• 課題内容:
次に示す自社株買いについての文章を、最後の文の後から書き継ぎなさい。

こんにちは!
直近で自己株式の取得を発表した銘柄に関して、この発表のタイミングで株を買った場合、利益を得ることができるのか?足元の経営状況や客観的な指標、株価モメンタム等を踏まえ、総合的に分析しました。
今回は、東証ジャスダックから不動産業種のLAホールディングスです。
最後までお付き合いいただけるとうれしいです!
- 「自社株買い」とは?
上場企業が自らの資金を使って、株式市場から自社の株式を買い戻すことをいう。
日本証券業協会HP 金融・証券用語集
自社の株を買った後は、
- 買い戻した株式を消却する。(無効とする。)
- 金庫株としてそのままにしておき、いずれ資金調達などの目的で売却する。
の2通りあります。
自社株買いのメリットとデメリット
<メリット>
- 発行済み株式数が減るため、会社の利益総額が変わらなければ、1株当たり利益(EPS)が増えるので、企業価値が上がる=株価が上がる可能性がある。(配当とともに株主還元の一つ)
- 配当金の支払いが少なくて済む。(企業側のメリット)
- 敵対的買収の防衛策(株価が上がって敵対企業が株を買いにくくなることと、市場に出回る株数の割合が少なくなるため)
- ROE(株主資本利益率:ROE = 当期純利益 ÷ 自己資本×100(%))が上がる。
自社株買いを行った場合、自己資金が減りますので、分母の「自己資本」が小さくなりROEが上がる。 - 自社の株価は「割安」というメッセージを送ることができる。
自社の株が安い時に買った方が、購入資金が少なくて済む。(企業側のメリット)
<デメリット>
- 自己資金が減り、設備投資などの自社の成長に回せる資金が少なくなる。
- 自己資本比率(自己資本(総資本-他人資本)÷総資産) ×100)が下がる。
などがあります。
それでは、見ていきましょう!
自社株買いの概要
会社から発表された自己株式取得の概要は、表1のようになっています。
株数と金額の上限が設定されていますが、株価が上がれば、取得に必要な金額も大きくなりますので、予定の取得株数よりも少なくなることが多いです。

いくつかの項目

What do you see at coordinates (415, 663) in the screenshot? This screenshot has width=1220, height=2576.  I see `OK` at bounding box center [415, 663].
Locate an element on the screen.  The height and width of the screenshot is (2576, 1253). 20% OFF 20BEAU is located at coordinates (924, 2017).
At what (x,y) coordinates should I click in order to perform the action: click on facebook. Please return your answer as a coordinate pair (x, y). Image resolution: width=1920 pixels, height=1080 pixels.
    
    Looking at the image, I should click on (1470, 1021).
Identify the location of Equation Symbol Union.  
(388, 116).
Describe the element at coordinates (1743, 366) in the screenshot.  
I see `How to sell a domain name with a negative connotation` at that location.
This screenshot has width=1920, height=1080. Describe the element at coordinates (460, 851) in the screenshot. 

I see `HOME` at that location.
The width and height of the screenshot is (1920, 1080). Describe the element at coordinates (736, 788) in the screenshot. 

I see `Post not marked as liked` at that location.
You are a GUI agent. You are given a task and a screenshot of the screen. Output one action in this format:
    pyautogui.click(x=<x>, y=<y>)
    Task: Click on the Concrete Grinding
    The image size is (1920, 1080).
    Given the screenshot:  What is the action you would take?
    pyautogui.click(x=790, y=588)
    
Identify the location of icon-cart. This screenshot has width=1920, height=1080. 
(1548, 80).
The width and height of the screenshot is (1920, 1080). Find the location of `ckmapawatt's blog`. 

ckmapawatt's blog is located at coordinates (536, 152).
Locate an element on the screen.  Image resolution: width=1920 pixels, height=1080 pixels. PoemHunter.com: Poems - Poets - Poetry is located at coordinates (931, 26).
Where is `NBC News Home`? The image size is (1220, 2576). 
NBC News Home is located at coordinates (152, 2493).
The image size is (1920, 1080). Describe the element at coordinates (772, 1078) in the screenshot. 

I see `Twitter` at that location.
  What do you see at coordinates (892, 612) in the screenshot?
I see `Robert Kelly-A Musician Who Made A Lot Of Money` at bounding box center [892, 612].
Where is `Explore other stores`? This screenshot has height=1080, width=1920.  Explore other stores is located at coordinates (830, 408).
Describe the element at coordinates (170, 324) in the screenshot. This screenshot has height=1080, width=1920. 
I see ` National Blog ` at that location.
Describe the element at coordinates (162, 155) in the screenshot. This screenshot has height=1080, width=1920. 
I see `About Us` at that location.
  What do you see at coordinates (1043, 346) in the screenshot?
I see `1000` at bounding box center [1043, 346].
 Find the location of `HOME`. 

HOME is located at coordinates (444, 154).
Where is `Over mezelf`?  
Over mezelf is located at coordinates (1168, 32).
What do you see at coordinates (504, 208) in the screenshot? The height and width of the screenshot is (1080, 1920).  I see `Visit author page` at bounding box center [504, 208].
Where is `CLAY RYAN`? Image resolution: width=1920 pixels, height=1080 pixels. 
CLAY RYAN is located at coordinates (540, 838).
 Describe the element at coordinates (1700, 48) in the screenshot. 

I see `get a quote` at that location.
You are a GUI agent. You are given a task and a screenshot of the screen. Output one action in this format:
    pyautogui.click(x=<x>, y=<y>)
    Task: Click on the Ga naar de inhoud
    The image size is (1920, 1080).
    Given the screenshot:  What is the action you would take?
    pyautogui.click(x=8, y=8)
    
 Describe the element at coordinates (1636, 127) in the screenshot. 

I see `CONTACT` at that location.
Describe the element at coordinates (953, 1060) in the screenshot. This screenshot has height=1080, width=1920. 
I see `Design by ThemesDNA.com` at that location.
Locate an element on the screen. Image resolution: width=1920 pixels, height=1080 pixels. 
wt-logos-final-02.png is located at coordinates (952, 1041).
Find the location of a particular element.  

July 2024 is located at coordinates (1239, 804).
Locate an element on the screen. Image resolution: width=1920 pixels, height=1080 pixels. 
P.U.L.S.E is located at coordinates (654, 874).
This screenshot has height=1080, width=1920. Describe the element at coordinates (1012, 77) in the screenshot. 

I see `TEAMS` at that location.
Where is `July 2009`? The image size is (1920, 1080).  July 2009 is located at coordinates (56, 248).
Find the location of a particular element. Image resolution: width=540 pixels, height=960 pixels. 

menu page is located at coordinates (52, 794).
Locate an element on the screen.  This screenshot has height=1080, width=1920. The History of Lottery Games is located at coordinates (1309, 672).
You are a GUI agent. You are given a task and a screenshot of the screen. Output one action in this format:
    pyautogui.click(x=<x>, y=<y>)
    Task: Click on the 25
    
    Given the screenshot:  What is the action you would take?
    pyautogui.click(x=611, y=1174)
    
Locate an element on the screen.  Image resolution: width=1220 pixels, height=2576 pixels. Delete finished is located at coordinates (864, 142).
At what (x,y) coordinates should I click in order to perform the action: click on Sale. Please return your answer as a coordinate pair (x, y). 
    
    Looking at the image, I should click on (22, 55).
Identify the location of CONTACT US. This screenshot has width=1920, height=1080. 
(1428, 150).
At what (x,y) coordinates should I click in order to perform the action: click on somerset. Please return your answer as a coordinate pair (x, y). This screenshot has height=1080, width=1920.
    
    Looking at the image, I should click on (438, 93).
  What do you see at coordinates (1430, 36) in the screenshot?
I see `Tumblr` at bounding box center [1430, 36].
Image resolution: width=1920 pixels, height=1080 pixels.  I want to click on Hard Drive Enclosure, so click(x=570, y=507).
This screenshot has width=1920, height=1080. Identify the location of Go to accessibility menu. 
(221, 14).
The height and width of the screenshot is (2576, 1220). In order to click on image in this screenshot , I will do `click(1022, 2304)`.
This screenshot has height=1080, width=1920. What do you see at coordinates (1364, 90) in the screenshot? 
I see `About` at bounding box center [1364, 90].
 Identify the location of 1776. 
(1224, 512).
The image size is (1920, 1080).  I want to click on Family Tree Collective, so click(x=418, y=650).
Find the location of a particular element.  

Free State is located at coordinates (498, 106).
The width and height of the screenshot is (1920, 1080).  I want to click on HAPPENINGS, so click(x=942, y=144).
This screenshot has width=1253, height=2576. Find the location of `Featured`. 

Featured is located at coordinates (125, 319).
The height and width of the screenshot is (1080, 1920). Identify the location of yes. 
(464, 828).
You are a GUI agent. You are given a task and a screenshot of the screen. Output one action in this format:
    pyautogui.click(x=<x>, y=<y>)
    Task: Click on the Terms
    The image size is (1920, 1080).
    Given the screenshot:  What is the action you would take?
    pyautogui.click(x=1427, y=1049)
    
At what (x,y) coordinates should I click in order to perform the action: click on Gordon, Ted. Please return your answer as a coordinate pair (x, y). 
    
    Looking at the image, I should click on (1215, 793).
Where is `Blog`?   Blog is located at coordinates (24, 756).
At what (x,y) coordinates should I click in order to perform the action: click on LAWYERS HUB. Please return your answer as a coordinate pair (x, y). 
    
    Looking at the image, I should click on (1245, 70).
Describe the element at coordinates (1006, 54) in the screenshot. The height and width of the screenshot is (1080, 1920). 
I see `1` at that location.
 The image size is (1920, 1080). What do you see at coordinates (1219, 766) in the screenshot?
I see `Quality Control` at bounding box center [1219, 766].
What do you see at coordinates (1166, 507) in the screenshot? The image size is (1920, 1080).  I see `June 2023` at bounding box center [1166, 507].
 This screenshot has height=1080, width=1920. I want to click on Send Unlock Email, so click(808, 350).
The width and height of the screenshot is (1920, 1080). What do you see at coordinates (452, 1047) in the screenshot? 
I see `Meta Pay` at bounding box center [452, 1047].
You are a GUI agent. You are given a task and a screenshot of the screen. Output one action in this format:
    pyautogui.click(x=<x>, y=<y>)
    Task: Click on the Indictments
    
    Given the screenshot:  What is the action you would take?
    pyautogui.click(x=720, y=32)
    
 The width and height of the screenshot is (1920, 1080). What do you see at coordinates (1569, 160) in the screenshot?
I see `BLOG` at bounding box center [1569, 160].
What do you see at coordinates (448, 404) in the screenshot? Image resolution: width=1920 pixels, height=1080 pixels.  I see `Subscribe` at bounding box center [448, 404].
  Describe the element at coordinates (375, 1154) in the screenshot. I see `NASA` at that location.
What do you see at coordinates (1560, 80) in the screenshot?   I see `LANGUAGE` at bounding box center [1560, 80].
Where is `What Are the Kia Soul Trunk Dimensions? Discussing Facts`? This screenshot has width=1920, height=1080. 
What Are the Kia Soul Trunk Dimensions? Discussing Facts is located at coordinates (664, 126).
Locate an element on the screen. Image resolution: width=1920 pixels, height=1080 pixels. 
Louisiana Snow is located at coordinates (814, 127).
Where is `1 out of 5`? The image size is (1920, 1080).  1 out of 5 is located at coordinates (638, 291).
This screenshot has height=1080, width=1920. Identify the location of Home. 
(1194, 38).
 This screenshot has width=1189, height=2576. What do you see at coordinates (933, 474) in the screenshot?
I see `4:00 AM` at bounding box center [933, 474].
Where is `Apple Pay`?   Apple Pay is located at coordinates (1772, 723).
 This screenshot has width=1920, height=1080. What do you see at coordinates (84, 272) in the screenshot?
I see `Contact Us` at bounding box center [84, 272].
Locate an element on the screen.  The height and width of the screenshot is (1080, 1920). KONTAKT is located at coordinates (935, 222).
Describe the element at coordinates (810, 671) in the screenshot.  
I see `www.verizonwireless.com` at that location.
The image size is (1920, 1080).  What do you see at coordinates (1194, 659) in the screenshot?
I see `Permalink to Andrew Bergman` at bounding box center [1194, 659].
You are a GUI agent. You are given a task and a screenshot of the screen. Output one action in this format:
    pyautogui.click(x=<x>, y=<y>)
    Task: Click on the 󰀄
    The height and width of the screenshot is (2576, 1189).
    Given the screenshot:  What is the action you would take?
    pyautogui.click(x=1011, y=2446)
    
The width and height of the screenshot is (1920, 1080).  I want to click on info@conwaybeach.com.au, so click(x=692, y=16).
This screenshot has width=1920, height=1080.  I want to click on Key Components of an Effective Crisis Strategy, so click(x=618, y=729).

• 解答:
自社株買い発表日 | 2022年3月30日(水) |
自己株式取得を行う理由 | ・株式還元及び資本効率の向上 ・経営環境の変化に対応した機動的な資本政策を遂行するため |
取得期間 | 2022年4月11日~ 2022年6月30日 |
取得株式の総数 | 普通株式 25 万株(上限) (発行済株式総数(自己株式を除く)に対する割合:4.64%) |
取得金額の総額 | 5億円(上限) |
取得方法 | 取引一任契約に基づく市場買付 |
今回の自己株式の取得数量は、発行済み株式総数(自己株式を除く)の4.64%と自社株買いの数量としては多い数量(※1)です。
※1 一概に言えませんが、目安として、5%以上:かなり多い、3%以上5%未満:多い、1%以上3%未満:ほどほど、1%未満:少ないとしています。
直近の出来高(売買が成立した株式の数量)の5日平均は986百株、25日平均は705百株で、流動性は少し低い水準です(1,000百株を平均水準としています)。
どんな会社?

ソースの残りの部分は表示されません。